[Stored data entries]

__________________________________________________

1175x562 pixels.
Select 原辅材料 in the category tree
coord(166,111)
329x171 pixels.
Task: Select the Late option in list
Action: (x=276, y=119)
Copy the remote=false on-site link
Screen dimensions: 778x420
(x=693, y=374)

__________________________________________________

# Requirement
Repeat all of the records above exactly as written.

# Your response
1175x562 pixels.
Select 原辅材料 in the category tree
coord(166,111)
329x171 pixels.
Task: Select the Late option in list
Action: (x=276, y=119)
Copy the remote=false on-site link
Screen dimensions: 778x420
(x=693, y=374)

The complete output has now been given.